Appcircle Ortağı ve CEO’su Tansu Yeğen ile yeni kariyer yolculuğunu konuştuk...
Hande Yavuz
TANSU YEĞEN, teknoloji alanının en deneyimli yöneticilerinden biri. Bugüne kadar HP’den IBM’e, Apple’dan Samsung’a birçok uluslararası şirkette üst düzey yöneticilik yaptı. Son olarak da Uipath’in 120 ülkede yönetimini üstlendi. Tüm bu süreçte kendi işini yapma konusunu da aklının bir köşesinde tutan Yeğen, mart ayında harekete geçti. Henüz yolun başında bir girişim olan Appcircle’ın ortağı ve CEO’su olarak ekibe katıldı. Yeni şirketini büyütmek konusunda heyecanlı olan Yeğen, önce şirket değerini katlamayı sonra yurt dışına açılmayı, 4 yıl içinde de ABD borsasına açılmayı planlıyor.

Veri kayıtları ::
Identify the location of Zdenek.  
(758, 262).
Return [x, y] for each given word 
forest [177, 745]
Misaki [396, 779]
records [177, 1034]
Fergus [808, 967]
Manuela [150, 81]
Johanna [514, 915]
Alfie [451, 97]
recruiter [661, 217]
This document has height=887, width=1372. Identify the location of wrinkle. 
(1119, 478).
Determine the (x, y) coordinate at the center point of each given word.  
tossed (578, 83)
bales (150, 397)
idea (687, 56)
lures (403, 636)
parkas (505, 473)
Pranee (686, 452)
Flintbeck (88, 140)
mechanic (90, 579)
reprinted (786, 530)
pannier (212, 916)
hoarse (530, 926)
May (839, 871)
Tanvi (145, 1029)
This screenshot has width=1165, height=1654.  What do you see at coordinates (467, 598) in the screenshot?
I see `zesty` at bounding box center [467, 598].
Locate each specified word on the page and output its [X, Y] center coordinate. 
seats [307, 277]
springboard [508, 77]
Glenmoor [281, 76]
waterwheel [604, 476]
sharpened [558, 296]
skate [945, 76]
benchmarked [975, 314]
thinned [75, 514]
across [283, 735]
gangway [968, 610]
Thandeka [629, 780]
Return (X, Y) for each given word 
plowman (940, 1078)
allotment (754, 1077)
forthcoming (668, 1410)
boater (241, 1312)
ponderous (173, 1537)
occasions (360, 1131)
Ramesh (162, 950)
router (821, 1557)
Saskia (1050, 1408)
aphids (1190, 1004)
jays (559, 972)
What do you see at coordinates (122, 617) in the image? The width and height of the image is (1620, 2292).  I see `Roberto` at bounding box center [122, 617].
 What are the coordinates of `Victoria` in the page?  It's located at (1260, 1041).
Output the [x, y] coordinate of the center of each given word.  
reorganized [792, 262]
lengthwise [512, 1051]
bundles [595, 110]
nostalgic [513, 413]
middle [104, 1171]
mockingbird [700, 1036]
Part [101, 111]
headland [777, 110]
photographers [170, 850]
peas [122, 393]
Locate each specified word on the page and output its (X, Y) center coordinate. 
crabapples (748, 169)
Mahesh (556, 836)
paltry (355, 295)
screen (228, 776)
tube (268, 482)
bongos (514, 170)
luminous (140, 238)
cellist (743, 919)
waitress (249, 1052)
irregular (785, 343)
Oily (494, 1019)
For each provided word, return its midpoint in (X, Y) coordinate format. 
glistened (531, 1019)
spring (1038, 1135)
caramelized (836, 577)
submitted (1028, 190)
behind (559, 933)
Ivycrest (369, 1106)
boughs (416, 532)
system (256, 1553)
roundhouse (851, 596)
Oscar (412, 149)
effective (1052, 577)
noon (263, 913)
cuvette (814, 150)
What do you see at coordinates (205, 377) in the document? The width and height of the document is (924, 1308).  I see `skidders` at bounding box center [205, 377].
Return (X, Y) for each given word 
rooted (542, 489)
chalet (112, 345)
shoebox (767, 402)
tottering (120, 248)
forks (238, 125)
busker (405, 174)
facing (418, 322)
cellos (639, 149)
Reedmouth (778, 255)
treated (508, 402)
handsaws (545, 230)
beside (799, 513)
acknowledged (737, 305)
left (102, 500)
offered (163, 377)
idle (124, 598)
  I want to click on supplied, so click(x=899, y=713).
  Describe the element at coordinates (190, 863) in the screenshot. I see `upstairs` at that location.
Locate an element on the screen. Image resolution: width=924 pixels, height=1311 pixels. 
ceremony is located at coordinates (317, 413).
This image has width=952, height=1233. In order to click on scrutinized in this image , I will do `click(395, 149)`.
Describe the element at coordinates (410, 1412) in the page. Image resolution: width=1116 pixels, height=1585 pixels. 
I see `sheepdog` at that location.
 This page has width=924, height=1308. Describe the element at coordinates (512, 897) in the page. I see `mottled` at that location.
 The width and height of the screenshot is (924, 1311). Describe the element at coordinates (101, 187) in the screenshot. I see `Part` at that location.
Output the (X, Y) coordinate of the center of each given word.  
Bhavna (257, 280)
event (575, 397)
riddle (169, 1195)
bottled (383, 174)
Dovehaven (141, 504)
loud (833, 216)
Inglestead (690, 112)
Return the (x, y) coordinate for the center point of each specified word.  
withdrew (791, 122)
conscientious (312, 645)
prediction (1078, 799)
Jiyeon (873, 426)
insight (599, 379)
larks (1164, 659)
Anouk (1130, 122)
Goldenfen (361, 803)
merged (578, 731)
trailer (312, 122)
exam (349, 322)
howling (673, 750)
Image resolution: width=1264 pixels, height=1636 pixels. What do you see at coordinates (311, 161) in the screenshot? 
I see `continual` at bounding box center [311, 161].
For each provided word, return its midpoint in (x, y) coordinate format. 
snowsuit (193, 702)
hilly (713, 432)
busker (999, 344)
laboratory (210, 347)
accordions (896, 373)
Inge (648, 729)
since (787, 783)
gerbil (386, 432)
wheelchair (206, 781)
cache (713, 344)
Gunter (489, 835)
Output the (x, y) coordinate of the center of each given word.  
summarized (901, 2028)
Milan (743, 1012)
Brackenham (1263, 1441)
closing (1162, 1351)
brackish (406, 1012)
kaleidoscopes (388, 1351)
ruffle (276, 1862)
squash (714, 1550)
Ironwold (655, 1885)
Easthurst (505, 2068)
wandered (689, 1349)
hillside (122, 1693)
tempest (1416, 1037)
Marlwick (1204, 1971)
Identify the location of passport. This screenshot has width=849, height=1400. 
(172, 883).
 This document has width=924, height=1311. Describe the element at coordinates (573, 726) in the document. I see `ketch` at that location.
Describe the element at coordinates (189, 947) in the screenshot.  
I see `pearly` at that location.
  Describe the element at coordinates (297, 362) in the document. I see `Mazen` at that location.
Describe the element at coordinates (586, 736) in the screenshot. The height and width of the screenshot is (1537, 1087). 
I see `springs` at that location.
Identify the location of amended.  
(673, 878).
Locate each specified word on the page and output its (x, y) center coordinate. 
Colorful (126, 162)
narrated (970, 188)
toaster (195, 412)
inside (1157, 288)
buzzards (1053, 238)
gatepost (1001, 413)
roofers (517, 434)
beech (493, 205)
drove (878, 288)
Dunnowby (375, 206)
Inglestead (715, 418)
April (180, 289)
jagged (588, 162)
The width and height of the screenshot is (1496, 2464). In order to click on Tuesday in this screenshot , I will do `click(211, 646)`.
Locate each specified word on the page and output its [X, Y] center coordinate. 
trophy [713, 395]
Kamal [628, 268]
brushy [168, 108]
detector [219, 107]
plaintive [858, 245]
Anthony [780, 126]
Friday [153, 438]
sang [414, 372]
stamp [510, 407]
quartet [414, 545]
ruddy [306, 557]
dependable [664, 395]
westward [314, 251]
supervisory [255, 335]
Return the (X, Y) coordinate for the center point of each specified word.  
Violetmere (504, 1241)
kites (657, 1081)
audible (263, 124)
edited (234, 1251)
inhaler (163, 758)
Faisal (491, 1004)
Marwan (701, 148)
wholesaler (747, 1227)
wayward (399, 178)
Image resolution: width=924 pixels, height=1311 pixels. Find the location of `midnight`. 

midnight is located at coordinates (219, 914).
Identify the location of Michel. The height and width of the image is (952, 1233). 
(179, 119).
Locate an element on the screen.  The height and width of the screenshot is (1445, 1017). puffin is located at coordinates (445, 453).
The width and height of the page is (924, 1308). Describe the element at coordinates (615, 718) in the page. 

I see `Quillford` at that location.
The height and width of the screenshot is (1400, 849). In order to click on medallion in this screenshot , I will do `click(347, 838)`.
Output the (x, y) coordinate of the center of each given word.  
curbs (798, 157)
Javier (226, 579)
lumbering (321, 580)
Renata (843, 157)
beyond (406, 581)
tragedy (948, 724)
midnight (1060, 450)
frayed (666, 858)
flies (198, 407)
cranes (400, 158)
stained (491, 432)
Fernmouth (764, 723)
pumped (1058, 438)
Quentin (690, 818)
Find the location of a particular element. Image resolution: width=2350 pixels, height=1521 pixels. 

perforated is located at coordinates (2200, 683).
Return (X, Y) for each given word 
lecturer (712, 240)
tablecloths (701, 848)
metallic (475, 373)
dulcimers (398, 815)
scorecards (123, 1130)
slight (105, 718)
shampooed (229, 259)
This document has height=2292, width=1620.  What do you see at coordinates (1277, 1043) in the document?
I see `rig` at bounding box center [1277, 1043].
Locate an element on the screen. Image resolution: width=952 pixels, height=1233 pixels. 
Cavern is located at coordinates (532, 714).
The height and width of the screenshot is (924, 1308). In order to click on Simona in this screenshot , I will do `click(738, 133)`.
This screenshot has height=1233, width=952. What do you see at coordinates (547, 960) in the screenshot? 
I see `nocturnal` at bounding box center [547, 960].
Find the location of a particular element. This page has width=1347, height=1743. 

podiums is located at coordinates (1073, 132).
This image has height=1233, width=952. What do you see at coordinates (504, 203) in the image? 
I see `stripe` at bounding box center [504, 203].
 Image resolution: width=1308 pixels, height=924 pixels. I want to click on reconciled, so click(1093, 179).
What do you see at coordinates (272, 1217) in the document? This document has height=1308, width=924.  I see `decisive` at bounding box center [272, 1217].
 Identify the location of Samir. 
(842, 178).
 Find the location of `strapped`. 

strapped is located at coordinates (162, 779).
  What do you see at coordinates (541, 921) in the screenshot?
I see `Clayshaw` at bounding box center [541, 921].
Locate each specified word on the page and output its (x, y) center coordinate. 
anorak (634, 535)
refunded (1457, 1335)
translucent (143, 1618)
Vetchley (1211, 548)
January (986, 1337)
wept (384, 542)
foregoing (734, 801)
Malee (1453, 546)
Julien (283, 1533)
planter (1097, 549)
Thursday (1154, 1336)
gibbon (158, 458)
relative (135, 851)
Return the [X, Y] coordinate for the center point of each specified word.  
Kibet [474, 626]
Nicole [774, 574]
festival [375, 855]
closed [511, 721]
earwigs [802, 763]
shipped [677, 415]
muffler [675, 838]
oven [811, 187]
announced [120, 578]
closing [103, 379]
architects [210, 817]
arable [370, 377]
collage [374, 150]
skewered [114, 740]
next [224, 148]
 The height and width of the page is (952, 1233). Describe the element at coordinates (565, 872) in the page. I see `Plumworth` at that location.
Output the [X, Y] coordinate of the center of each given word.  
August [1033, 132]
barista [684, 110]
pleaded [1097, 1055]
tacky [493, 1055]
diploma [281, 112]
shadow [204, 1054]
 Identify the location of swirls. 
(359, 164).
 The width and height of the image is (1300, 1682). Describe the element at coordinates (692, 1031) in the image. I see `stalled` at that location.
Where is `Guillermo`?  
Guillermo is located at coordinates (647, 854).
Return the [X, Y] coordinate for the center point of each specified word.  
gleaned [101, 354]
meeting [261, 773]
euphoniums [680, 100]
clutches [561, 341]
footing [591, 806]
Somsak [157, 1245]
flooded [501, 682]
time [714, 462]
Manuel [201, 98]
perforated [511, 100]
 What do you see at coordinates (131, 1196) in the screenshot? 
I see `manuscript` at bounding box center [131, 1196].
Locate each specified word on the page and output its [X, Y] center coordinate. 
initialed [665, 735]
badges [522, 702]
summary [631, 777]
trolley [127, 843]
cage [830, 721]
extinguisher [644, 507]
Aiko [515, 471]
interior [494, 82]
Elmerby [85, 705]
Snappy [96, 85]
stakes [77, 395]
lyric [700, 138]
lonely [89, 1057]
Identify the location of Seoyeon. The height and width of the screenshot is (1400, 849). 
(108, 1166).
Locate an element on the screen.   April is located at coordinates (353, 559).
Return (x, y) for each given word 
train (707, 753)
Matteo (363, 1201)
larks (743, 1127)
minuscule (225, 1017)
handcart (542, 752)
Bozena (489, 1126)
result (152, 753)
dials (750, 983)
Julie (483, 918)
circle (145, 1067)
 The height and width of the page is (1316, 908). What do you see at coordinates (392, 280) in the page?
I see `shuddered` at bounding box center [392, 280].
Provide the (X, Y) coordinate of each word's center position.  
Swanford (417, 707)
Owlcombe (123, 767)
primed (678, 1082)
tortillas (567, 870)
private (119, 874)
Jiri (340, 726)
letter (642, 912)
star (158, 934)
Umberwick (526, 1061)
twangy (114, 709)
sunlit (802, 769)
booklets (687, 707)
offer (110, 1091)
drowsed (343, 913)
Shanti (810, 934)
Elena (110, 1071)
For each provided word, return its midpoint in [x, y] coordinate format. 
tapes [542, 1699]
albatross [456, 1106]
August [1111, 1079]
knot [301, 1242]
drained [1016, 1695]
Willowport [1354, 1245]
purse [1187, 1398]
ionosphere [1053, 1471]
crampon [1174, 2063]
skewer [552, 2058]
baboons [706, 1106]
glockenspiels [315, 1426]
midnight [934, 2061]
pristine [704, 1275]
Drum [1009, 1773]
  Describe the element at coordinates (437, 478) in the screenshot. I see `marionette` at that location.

Alıştırma seti ::
1) Aşağıdaki ifadelerin Tansu Yeğen hakkındaki metne uyup uymadığını belirtin. Her ifadeye evet ya da hayır diye cevap verin ve metindeki belirleyici sözleri aynen aktarın. (a) Yeğen, Uipath'te 120 ülkenin yönetimini üstlendi. (b) Appcircle, uzun yıllardır faaliyet gösteren köklü bir şirkettir. (c) Yeğen, 4 yıl içinde ABD borsasına açılmayı planlıyor.
2) Tansu Yeğen hakkındaki metnin "Hande Yavuz" ile başlayıp "borsasına açılmayı planlıyor." ile biten kısmını harfi harfine tekrar yazın.

Çözülen görevler ::
1)
(a) Evet: "Son olarak da Uipath’in 120 ülkede yönetimini üstlendi."
(b) Hayır: "Henüz yolun başında bir girişim olan Appcircle’ın ortağı ve CEO’su olarak ekibe katıldı."
(c) Evet: "4 yıl içinde de ABD borsasına açılmayı planlıyor."

2)
Hande Yavuz
TANSU YEĞEN, teknoloji alanının en deneyimli yöneticilerinden biri. Bugüne kadar HP’den IBM’e, Apple’dan Samsung’a birçok uluslararası şirkette üst düzey yöneticilik yaptı. Son olarak da Uipath’in 120 ülkede yönetimini üstlendi. Tüm bu süreçte kendi işini yapma konusunu da aklının bir köşesinde tutan Yeğen, mart ayında harekete geçti. Henüz yolun başında bir girişim olan Appcircle’ın ortağı ve CEO’su olarak ekibe katıldı. Yeni şirketini büyütmek konusunda heyecanlı olan Yeğen, önce şirket değerini katlamayı sonra yurt dışına açılmayı, 4 yıl içinde de ABD borsasına açılmayı planlıyor.